Collective Punishment
Via Juan Cole, we learn that the Iraqi president is now protesting at the American's use of 'collective punishment' against Iraqi cities. Cole notes this is possibly a war crime, but there's nothing new there I suppose.We learnt last week from the Iraqi government that US forces are killing two times as many civilians as even the murderous and repugnant terrorists who claim to be a 'resistance'.
At least Blair has started apologising. He apologised for the faulty intelligent, he almost apologised for his faulty judgement, and he was meant to (but didn't) apologise for 'dividing the country'.
Instead we have to trust him. As Catherine Bennett said:
The doctrine of Blairite fallibility holds that, even if he makes a mistake which has the most grievous, bloody consequences, it does not matter because his war does not belong not to our own, sublunary realm of acts and consequences, crimes and punishments, ill-considered parking and inevitable parking tickets - it sprang, instead, from Mr Blair's private moral universe, which is guided by revelation and faith.
In a way you can almost feel sorry for him. Bennett's explanation for his conduct is probably part of the reason for the fiasco we are now in, though I still prefer David Runciman's suggestion that he did it because he is prepared to bet large amounts on a safe bet, and he thought joining the Americans in a foreign policy escapade would always be a safe bet.

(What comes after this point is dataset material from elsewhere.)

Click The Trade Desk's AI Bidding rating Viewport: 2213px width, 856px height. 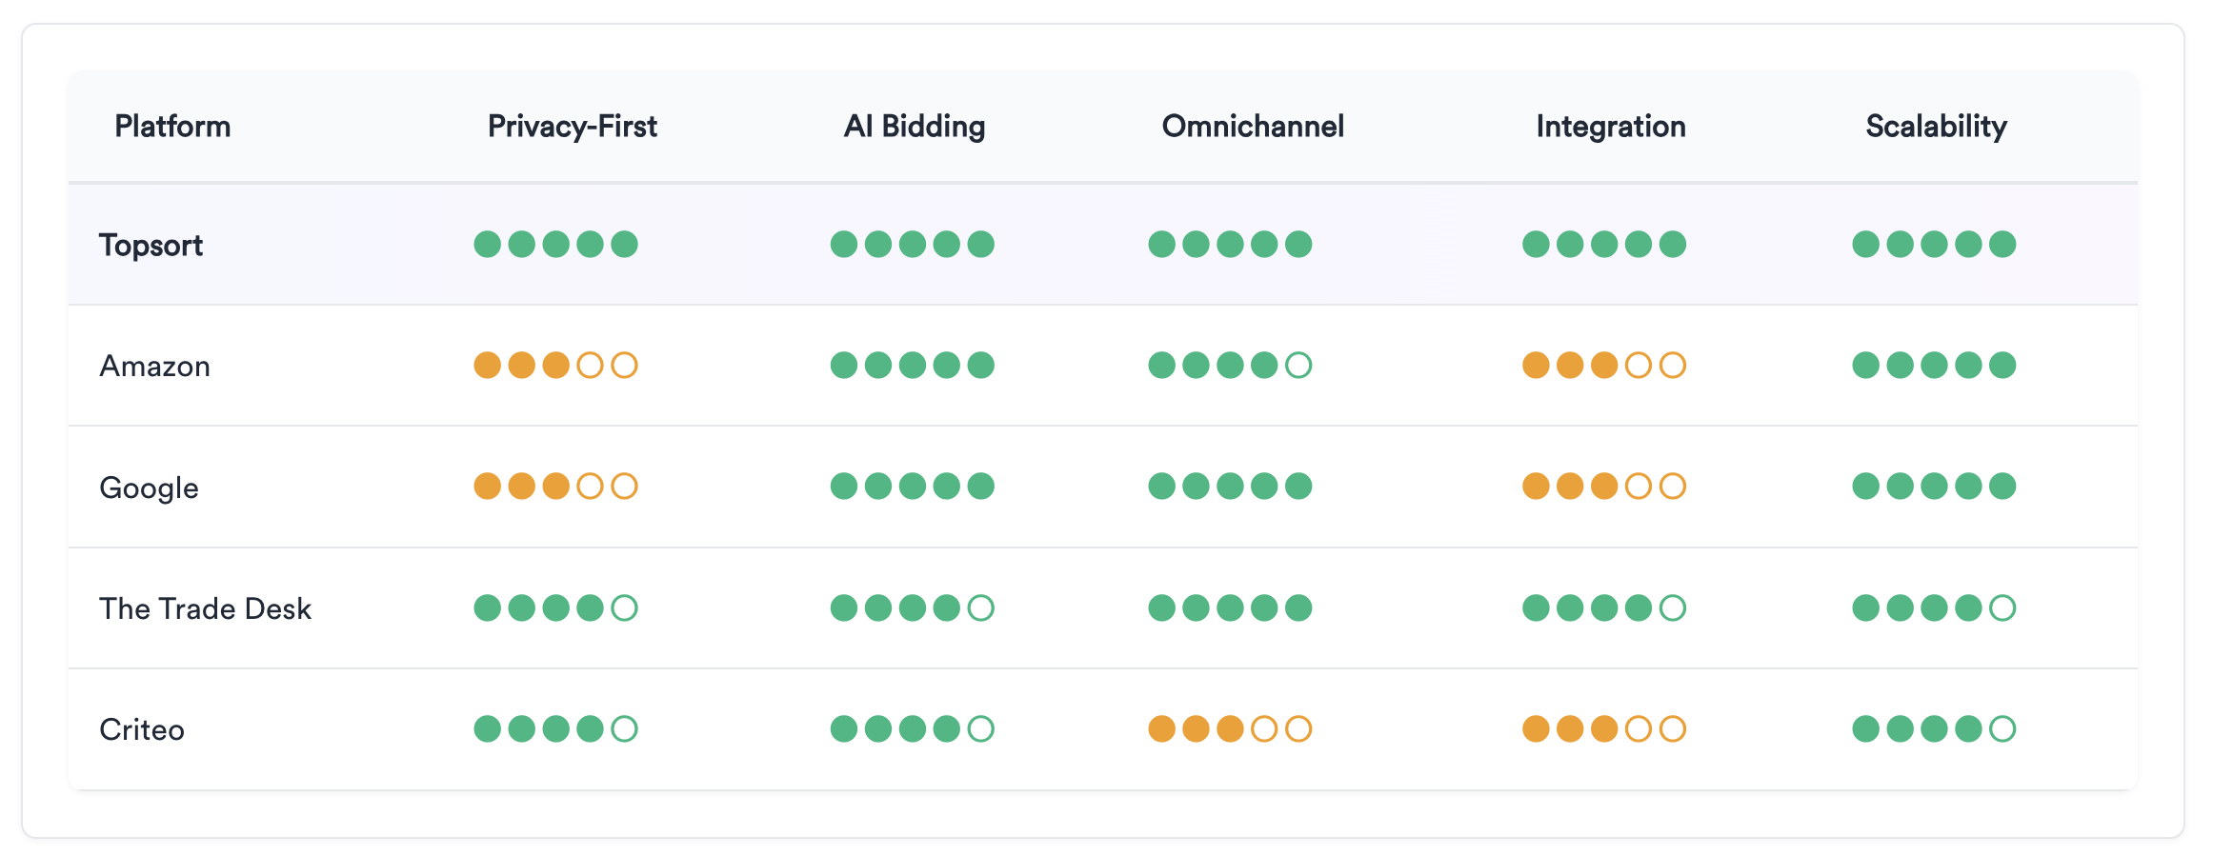click(x=913, y=607)
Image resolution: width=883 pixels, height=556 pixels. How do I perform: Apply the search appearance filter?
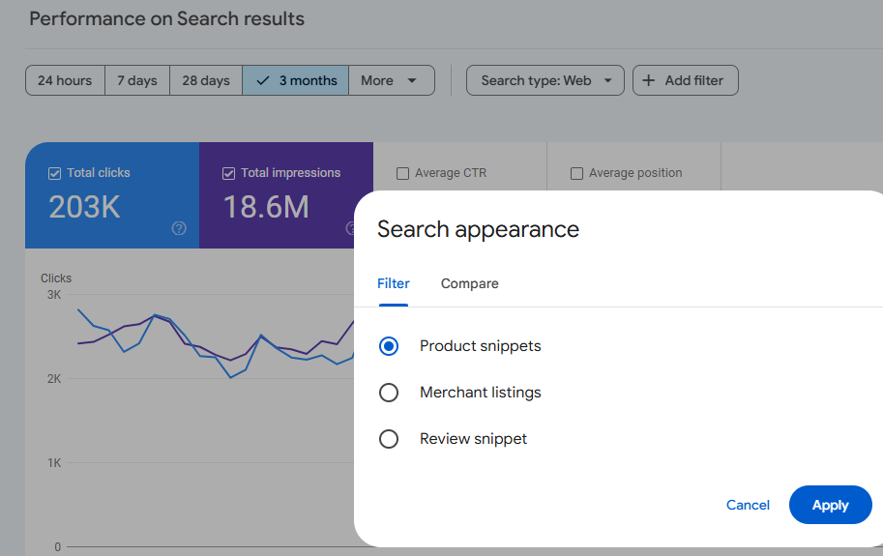click(830, 505)
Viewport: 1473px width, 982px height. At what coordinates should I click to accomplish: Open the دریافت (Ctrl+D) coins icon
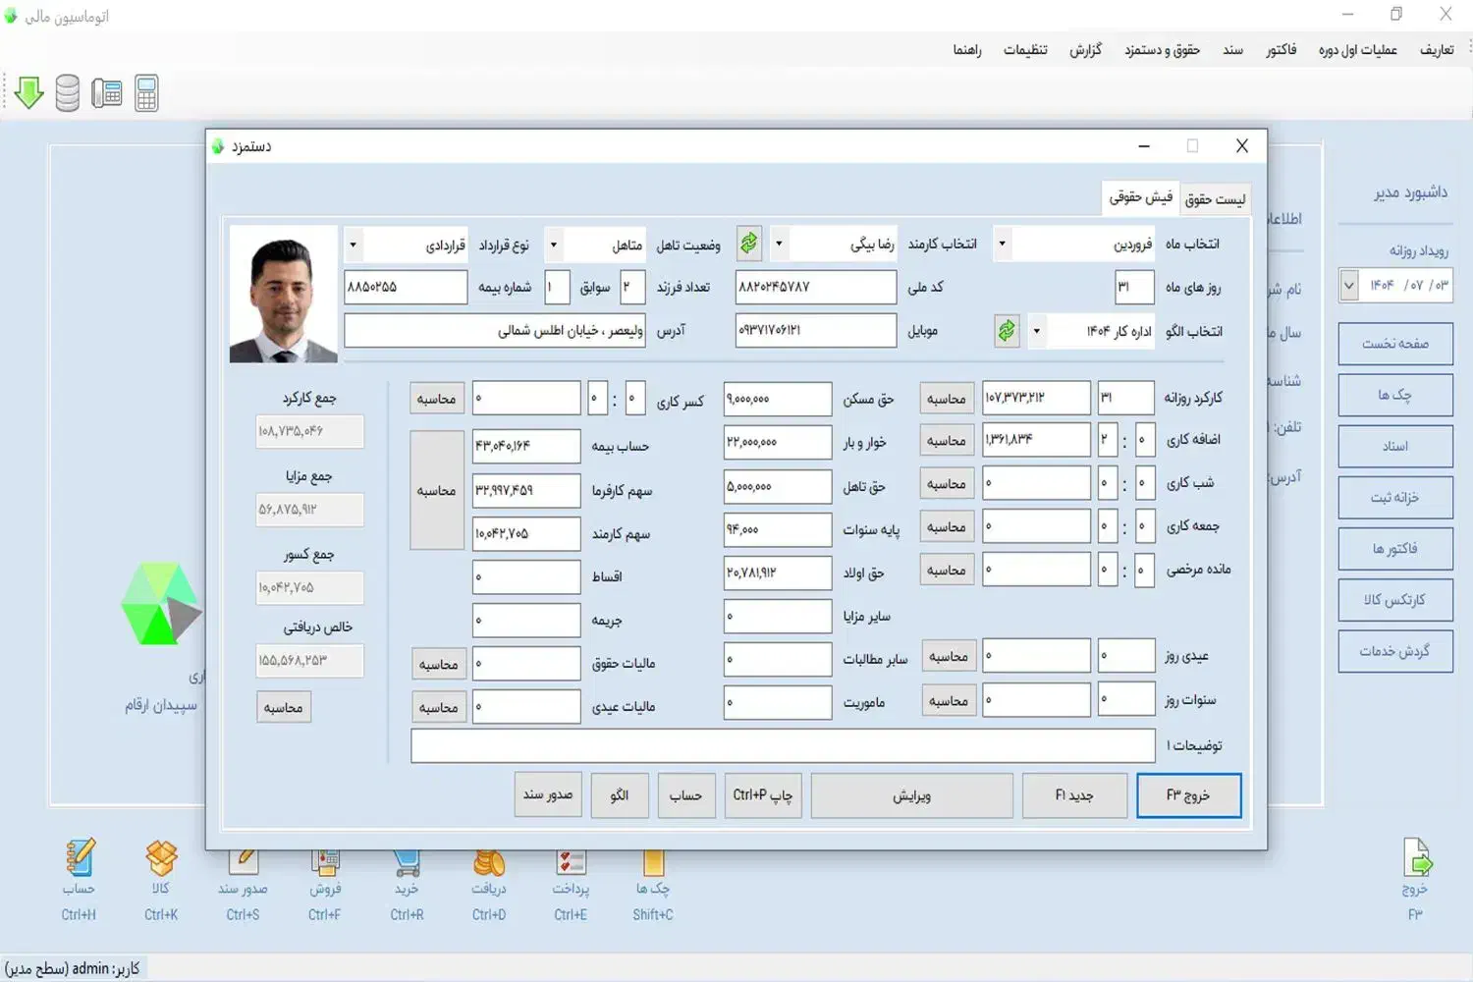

That it wasn't he now appears incapable of realising. Timothy Garton-Ash notes today
The tragedy is that Blair's tactical misjudgment, in adopting the Jeeves approach to Bush's policy on Iraq, has imperilled his own strategic vision.
And argues that he must now distance himself from this incompetent and disatrous Administration, before it is too late.
Sadly, at least for Blair and the Iraqi people, it be might already.